Let $v_1=(1\ 1\ 1\ 1\ 1)^T$, $v_2=(1\ -1\ 0\ 0\ 0)^T$, and $v_3=(0\ 2\ -1\ -1\ 0)^T$. Now, take two non-null vectors $v_4$ and $v_5$ which are orthogonal to each other and such that each of them is orthogonal to $v_1$, $v_2$, and $v_3$; I shall take $v_4=(0\ 0\ 1\ -1\ 0)^T$, and $v_5=(1\ 1\ 1\ 1\ -4)^T$.

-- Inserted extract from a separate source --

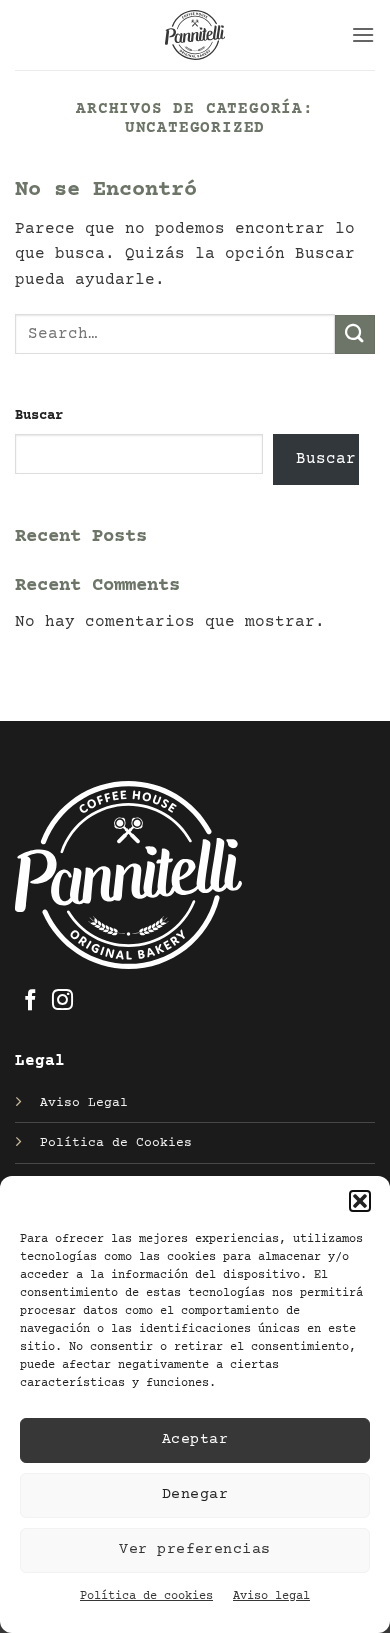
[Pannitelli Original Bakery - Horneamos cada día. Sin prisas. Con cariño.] (195, 35)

Now, let $\Omega=\{w_1,w_2,w_3,w_4,w_5\}$ be what we get from applying the Gram-Schmidt process to $\{v_1,v_2,v_3,v_4,v_5\}$ (which is quite easy to apply in this case, since the only two distinct $v_i$'s which are not orthogonal are $v_2$ and $v_3$); we get:

• $w_1=\left(\frac1{\sqrt5}\ \frac1{\sqrt5}\ \frac1{\sqrt5}\ \frac1{\sqrt5}\ \frac1{\sqrt5}\right)^T$;
• $w_2=\left(\frac1{\sqrt{2}}\ -\frac1{\sqrt{2}}\ 0\ 0\ 0\right)^T$;
• $w_3=\left(\frac12\ \frac12\ -\frac12\ -\frac12\ 0\right)^T$;
• $w_4=\left(0\ 0\ \frac1{\sqrt2}\ \frac1{\sqrt2}\ 0\right)^T$;
• $w_5=\left(\frac1{\sqrt{20}}\ \frac1{\sqrt{20}}\ \frac1{\sqrt{20}}\ \frac1{\sqrt{20}}\ -\frac4{\sqrt{20}}\right)$.

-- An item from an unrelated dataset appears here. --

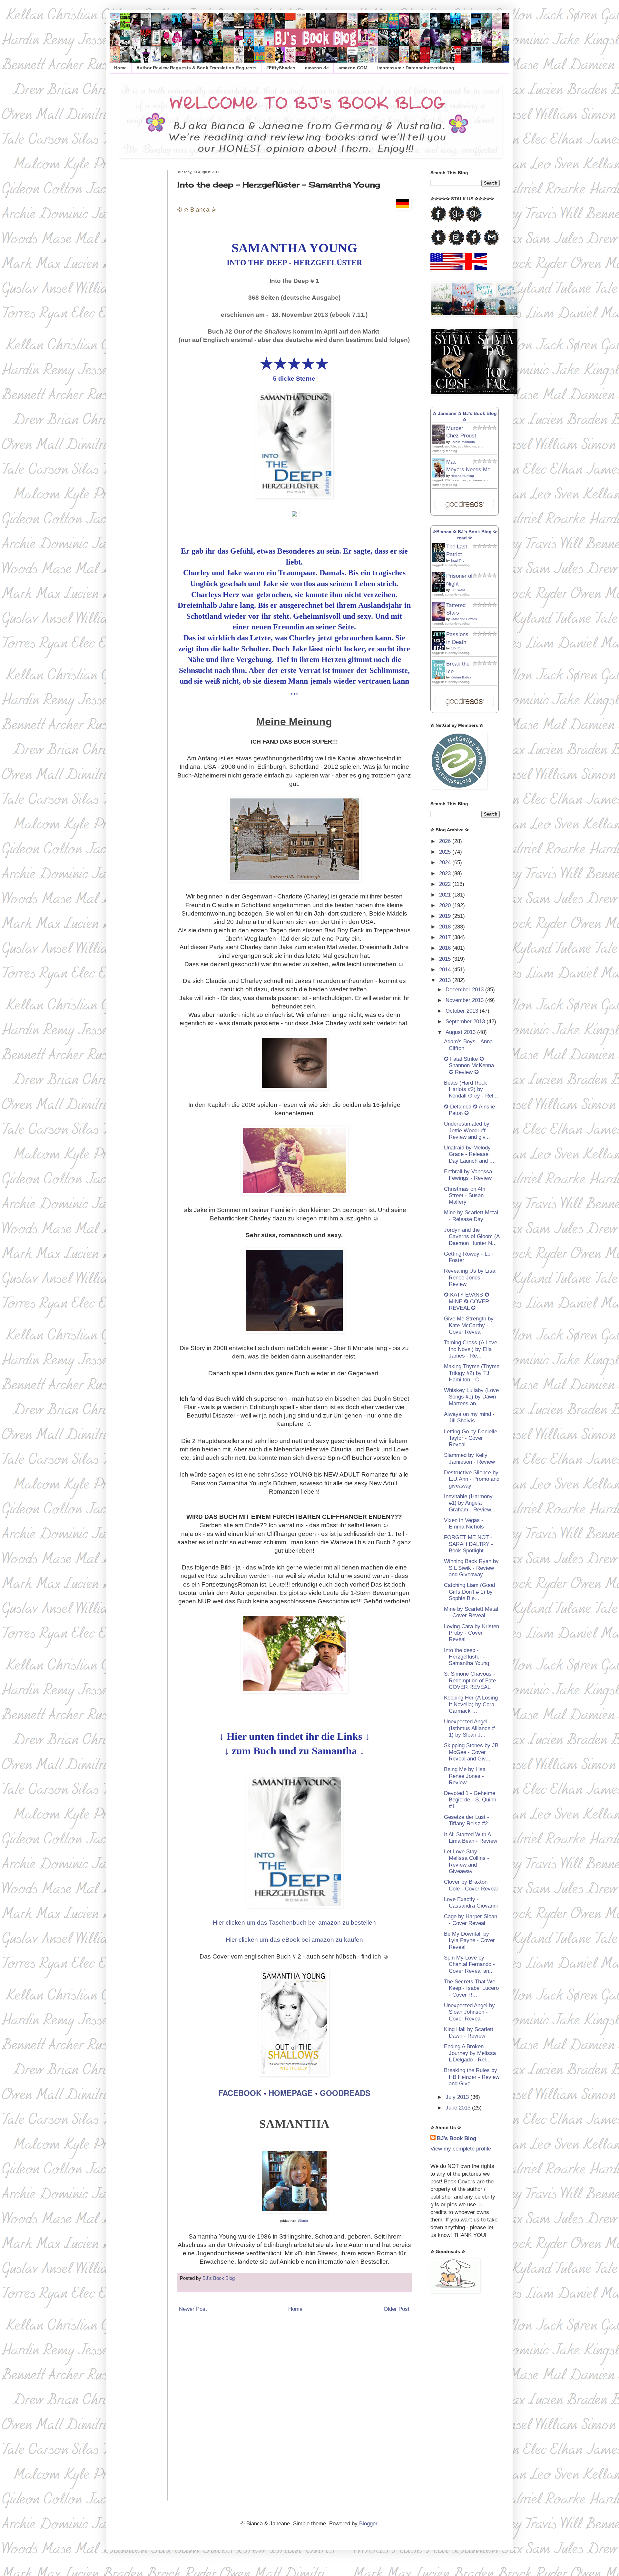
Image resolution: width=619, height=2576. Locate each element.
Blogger (368, 2524)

Now, take the linear map $T\colon\Bbb R^5\longrightarrow\Bbb R^5$ such that

• $Tw_1=w_1$;
• $Tw_2=\cos\left(\frac{2\pi}5\right)w_2+\sin\left(\frac{2\pi}5\right)w_3$;
• $Tw_3=-\sin\left(\frac{2\pi}5\right)w_2+\cos\left(\frac{2\pi}5\right)w_3$;
• $Tw_4=\cos\left(\frac{4\pi}5\right)w_4+\sin\left(\frac{4\pi}5\right)w_5$;
• $Tw_5=-\sin\left(\frac{4\pi}5\right)w_4+\cos\left(\frac{4\pi}5\right)w_5$.

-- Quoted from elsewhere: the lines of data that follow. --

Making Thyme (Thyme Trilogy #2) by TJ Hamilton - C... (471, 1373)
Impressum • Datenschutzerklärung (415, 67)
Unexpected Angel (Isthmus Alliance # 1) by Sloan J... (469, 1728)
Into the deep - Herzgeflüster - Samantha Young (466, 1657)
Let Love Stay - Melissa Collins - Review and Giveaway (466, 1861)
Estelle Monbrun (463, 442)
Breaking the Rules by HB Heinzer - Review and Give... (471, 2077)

It is clear that $T^5=\operatorname{Id}$ and that the eigenvalues of $T$ are $1$, $\zeta$, $\zeta^2$, $\zeta^3$ and $\zeta^4$. The matrix of $T$ with respect to the basis $\Omega$ is, of course,$$T^\ast=\begin{bmatrix}1&0&0&0&0\\0&\cos\left(\frac{2\pi}5\right)&-\sin\left(\frac{2\pi}5\right)&0&0\\0&\sin\left(\frac{2\pi}5\right)&\cos\left(\frac{2\pi}5\right)&0&0\\0&0&0&\cos\left(\frac{4\pi}5\right)&-\sin\left(\frac{4\pi}5\right)\\0&0&0&\sin\left(\frac{4\pi}5\right)&\cos\left(\frac{4\pi}5\right)\end{bmatrix},$$which is an orthogonal matrix. So, take $A$ as the matrix of $T$ with respect to the canonical basis, which is $M.T^\ast.M^{-1}$, with$$M=\begin{bmatrix}\frac1{\sqrt5}&\frac1{\sqrt2}&\frac12&0&\frac1{\sqrt{20}}\\\frac1{\sqrt5}&-\frac1{\sqrt2}&\frac12&0&\frac1{\sqrt{20}}\\\frac1{\sqrt5}& 0 &-\frac12&\frac1{\sqrt2}&\frac1{\sqrt{20}}\\\frac1{\sqrt5}&0&-\frac12&-\frac1{\sqrt2}&\frac1{\sqrt{20}}\\\frac1{\sqrt5}&0&0&0& -\frac4{\sqrt20}\end{bmatrix}$$(the columns of $M$ are the $w_i$'s). Since both $M$ and $T^\ast$ are orthogonal matrices, then so is $A$. And the eigenvalues of $A$ are the same as those of $T$; in particular, it has distinct eigenvalues.